Many organizations have sought to remain competitive in the global market by adopting lean manufacturing, which reduces costs by eliminating non value added activities (Rahani and al-Ashraf, 2012). In lean manufacturing, the main aim is to reduce the costs that an organization incurs in the process of manufacturing by ensuring that the company eliminates waste. However, several types of waste throughout a company ought to be continuously eliminated. Below, the seven types of waste attack by the lean manufacturing method are listed, as identified by Toyota: Over-Production, Waiting Time, Over Processing, Transportation, Inventory, Motion and Defects (Dailey, 2003).

 Over-Production means that the quantity of material produced is greater or faster than required. Material should be produced based on customer demand.
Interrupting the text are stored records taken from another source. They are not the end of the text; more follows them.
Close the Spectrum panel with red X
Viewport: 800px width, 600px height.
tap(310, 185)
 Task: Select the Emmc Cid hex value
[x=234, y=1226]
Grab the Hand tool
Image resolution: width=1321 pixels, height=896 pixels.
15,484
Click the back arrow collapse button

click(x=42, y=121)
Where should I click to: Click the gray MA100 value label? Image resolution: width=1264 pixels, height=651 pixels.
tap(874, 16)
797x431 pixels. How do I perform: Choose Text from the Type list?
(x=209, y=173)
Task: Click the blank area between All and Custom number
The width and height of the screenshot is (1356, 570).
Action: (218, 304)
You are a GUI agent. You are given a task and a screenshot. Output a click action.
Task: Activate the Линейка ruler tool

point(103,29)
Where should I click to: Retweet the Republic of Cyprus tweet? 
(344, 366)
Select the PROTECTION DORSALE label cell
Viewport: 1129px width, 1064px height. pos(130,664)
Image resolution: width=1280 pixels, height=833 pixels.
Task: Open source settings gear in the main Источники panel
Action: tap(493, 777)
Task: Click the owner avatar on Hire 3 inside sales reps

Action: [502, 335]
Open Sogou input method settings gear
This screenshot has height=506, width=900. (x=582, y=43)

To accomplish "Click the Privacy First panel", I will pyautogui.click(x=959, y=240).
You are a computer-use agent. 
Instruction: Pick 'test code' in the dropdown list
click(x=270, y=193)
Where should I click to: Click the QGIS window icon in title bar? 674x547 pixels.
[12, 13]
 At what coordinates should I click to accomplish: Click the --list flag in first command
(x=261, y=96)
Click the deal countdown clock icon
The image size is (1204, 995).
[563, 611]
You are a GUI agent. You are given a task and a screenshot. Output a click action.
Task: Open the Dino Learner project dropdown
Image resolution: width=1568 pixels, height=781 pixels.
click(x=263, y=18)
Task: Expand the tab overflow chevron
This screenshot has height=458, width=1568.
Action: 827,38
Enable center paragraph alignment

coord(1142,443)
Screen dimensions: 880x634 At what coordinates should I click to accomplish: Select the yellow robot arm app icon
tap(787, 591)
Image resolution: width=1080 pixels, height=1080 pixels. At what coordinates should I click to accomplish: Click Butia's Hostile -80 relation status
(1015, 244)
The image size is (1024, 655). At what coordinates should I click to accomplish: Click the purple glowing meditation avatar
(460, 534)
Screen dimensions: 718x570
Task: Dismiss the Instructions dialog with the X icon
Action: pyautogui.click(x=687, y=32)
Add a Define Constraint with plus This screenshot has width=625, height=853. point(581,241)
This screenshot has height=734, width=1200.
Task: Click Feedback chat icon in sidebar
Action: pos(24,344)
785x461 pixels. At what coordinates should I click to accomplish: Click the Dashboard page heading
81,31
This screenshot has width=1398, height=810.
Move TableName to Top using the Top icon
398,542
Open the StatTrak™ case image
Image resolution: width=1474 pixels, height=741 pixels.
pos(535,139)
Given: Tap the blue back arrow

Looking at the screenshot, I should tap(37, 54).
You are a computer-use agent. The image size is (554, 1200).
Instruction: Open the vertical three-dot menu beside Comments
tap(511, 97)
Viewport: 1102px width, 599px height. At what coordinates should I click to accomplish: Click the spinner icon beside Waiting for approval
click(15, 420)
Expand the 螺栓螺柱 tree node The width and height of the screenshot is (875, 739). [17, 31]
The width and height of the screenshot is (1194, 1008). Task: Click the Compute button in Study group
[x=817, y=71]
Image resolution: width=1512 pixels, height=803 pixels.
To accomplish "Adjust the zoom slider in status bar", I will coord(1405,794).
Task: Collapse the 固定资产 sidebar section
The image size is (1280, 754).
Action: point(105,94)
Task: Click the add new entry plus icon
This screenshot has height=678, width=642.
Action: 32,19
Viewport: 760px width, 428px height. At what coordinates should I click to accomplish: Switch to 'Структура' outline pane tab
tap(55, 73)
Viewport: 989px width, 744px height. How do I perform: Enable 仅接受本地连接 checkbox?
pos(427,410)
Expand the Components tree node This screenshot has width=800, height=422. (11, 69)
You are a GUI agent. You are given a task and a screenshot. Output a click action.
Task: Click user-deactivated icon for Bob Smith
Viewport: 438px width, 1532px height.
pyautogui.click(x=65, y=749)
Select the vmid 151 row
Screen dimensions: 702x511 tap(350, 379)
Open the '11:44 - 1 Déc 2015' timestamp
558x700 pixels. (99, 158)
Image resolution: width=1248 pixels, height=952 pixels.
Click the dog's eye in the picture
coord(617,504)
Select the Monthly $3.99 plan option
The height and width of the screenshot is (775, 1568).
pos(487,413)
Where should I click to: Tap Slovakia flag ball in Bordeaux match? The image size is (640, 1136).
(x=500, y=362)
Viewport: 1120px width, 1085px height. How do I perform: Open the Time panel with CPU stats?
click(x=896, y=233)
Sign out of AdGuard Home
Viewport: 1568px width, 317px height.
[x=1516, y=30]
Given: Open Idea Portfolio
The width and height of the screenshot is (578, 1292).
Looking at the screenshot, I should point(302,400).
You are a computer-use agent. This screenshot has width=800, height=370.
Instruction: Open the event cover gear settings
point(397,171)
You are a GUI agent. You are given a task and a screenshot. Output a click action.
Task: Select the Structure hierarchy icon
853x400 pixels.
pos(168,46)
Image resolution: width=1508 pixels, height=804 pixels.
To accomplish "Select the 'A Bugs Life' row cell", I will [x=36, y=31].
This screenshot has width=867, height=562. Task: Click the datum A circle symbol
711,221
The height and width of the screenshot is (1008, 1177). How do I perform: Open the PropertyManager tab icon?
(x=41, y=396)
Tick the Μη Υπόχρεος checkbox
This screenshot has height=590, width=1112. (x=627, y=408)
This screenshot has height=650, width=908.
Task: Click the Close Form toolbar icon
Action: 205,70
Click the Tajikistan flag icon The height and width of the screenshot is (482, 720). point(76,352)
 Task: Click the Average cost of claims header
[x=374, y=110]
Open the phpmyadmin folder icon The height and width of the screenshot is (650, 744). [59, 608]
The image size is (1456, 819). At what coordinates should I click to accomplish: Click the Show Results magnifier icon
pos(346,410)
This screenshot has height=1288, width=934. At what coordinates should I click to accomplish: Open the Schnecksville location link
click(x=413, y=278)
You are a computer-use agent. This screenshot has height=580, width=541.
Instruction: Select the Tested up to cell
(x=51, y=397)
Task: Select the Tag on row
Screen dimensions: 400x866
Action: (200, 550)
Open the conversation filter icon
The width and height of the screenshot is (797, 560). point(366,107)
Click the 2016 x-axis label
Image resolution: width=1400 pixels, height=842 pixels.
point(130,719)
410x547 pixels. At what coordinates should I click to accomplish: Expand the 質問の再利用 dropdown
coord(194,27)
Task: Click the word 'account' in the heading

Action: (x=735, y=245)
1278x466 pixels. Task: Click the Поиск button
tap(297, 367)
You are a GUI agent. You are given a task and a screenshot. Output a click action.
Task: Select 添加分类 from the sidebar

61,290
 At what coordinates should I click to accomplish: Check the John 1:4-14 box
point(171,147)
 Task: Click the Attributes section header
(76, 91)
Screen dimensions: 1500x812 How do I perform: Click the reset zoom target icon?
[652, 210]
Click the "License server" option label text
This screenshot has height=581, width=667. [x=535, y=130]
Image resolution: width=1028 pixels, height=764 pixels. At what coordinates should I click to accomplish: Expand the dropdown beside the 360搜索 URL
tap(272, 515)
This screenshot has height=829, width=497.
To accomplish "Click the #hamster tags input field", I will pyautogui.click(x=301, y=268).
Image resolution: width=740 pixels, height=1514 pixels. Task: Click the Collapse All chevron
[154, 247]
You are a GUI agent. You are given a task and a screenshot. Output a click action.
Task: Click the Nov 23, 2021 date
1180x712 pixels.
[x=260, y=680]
 Waiting Time is the idle time that happens during the process, such as operators stood waiting to receive his or her order in the assembly line or waiting for responses from other departments etc.

 Over Processing is a surplus of work that doesn’t add value to a product or service.  Transportation waste is any of the material movement that does not add value to or

support immediate production.

 Inventory waste is any material or work in progress or finished material that exists in the factory which is not being processed, such as waiting to deliver parts or products that have already been prepared for transport.

 Motion waste is any effort or movement of people that does not contribute to added value to the product or service.

 Defect waste represents the efforts needed to repair or inspect the defective items or service that led to the rework.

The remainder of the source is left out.